** Raw data **
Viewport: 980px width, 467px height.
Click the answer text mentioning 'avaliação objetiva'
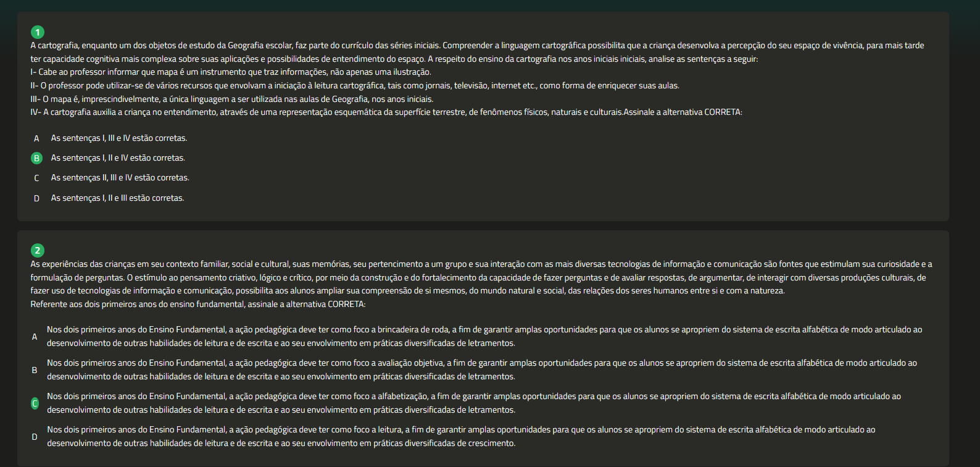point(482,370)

* * *

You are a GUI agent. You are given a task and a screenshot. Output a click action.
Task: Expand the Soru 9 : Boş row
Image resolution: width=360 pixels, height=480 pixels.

** Task to complete **
Could you return the lines in the entries above that contain "height"?

** Task result **
Viewport: 980px width, 467px height.
Image resolution: width=360 pixels, height=480 pixels.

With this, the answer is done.